© Lou Grenier

Chronique | Le Théâtre et la Peste d’Antonin Artaud

Complètement Artaud

 

300 ans après s’être propagée dans la cité phocéenne, le fantôme de la Peste fête sa disparition au milieu d’une épidémie mondiale d’un nouveau nom. Les éditions Parenthèses ont la bonne idée de (re)publier Le Théâtre et la Peste d’Antonin Artaud. Un texte enflammé on ne peut plus vivifiant, à mettre en perspective de notre actualité.

 

Lecteurs hypocondriaques, passez votre route, il ne s’agit pas d’un manuel sur la maladie. Artaud, éternel souffrant, ne vous donnera pas les clés de l’apaisement. Il nous pousse à ressentir au-delà de la peur du microbe.

Passionnés des guides de mise en scène, prenez la déviation, ce n’est pas non plus un prétexte à la théorisation d’une vision théâtrale fondée sur la maladie.

Au-delà de la scène, le théâtre s’empare de celui qui le vit. Artaud l’exalté nous incite à muer d’objet à sujet de notre existence.

La peste est LA maladie qui jusqu’ici symbolise la tragédie d’une pandémie dans notre histoire collective. Du fait de son taux de mortalité, d’une part, et de l’autre au travers du chaos social dont elle fut l’initiatrice.

Antonin Artaud interroge la puissance de ses conséquences sur nous autres, êtres humains :

« Le théâtre, comme la peste, est à l’image de ce carnage, de cette essentielle séparation. Il dénoue des conflits, il dégage des forces, il déclenche des possibilités, et si ces possibilités et ces forces sont noires, c’est la faute non pas de la peste ou du théâtre, mais de la vie. »

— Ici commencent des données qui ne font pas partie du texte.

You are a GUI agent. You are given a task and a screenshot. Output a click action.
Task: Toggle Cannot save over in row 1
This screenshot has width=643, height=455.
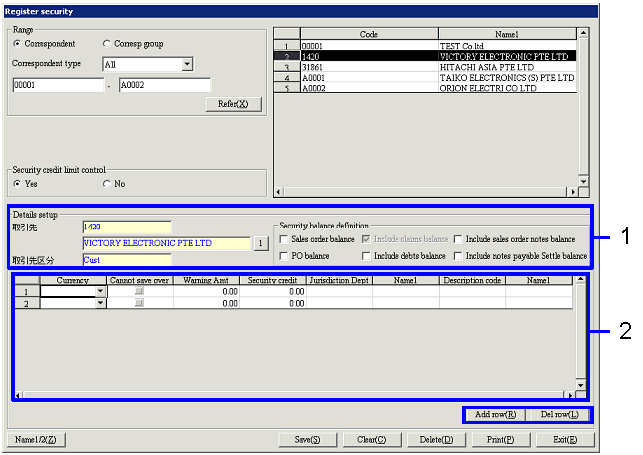(139, 291)
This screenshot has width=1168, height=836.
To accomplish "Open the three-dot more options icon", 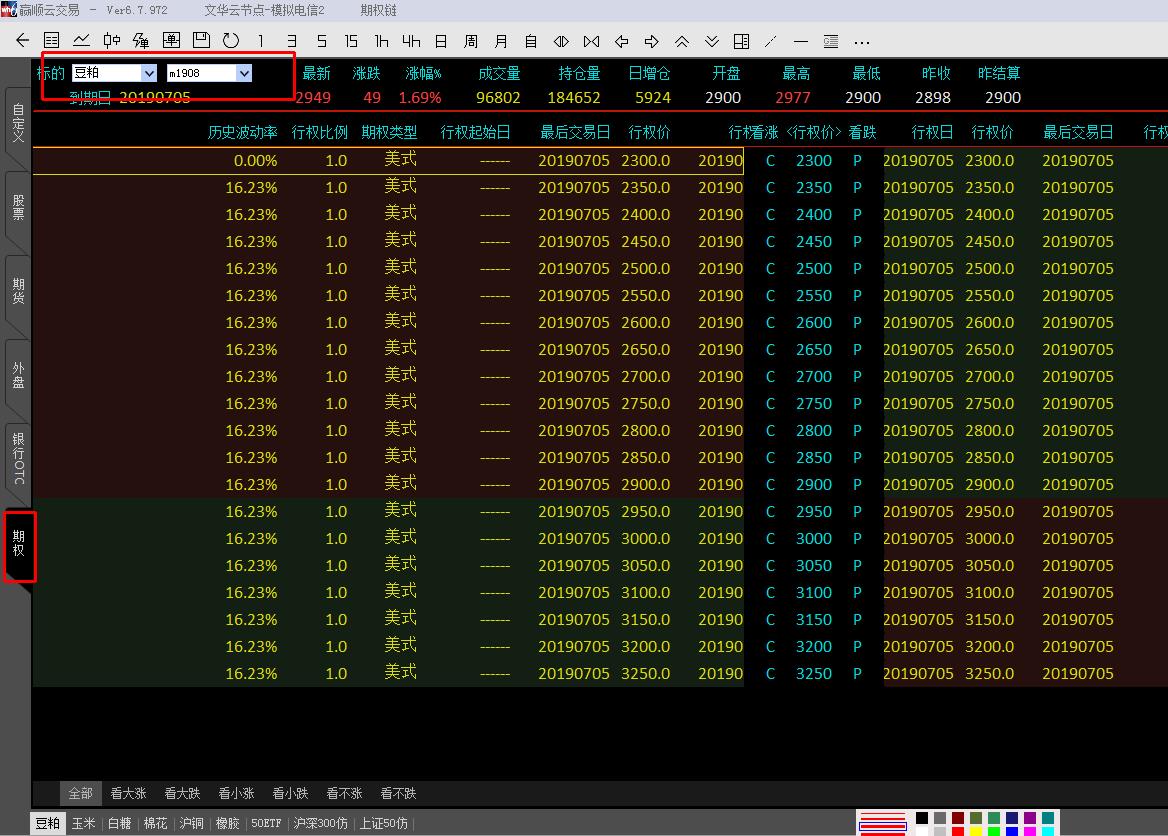I will click(x=862, y=41).
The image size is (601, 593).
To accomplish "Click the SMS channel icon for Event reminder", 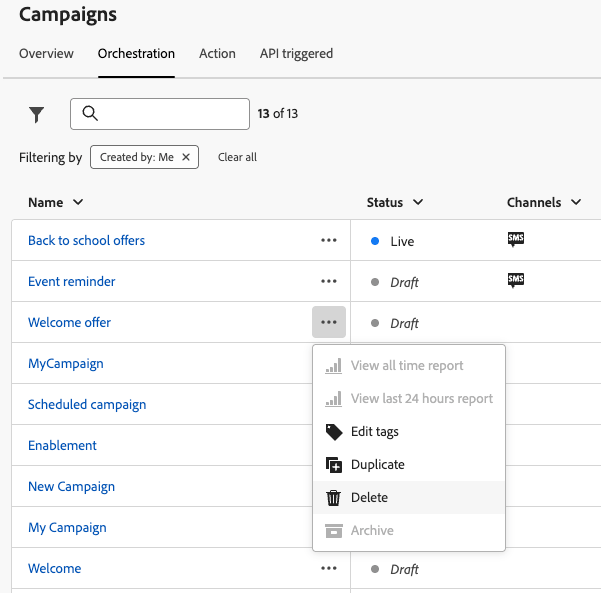I will pyautogui.click(x=516, y=280).
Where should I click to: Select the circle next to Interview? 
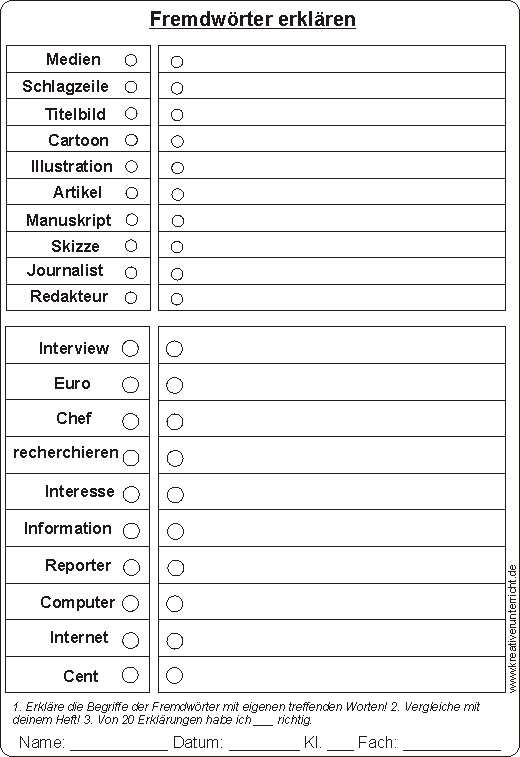tap(130, 348)
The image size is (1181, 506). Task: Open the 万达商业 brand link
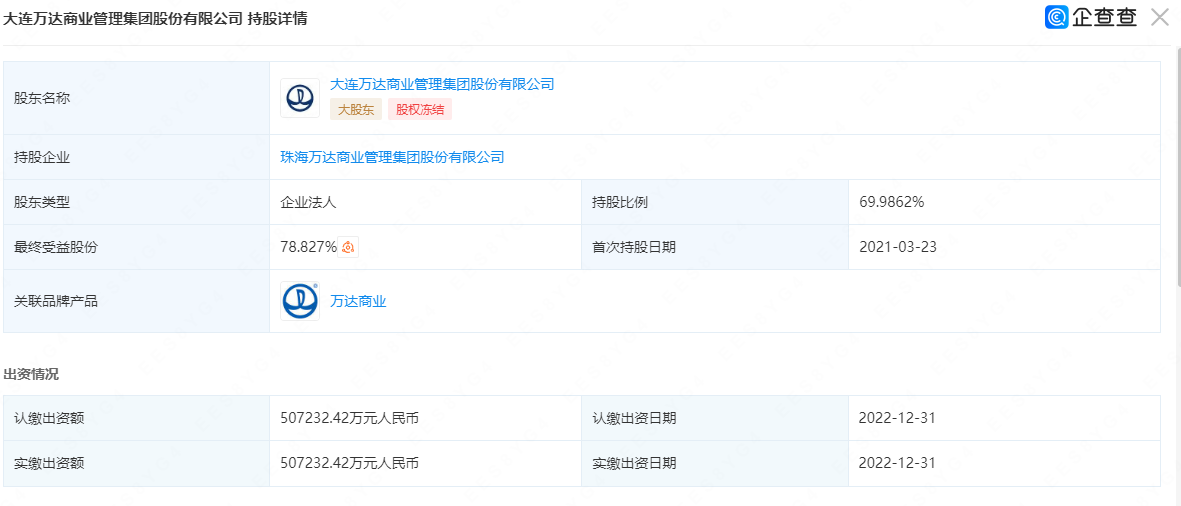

Le huis clos que nous subissons actuellement est bordé d’un horizon médical. Apprendre à trier entre ce qui en nous est injustement refusé par la société et ce qui se doit de l’être, voilà une des clés proposées par le poète.

Célébrer une qualité de vie, une sensation de liberté ou une foi en un avenir radieux est actuellement impossible. Fêter la possibilité de s’insurger au cœur d’une « nouvelle peste » en relisant Artaud est un espace de devenir à s’offrir — dans vos librairies indépendantes, il va sans dire.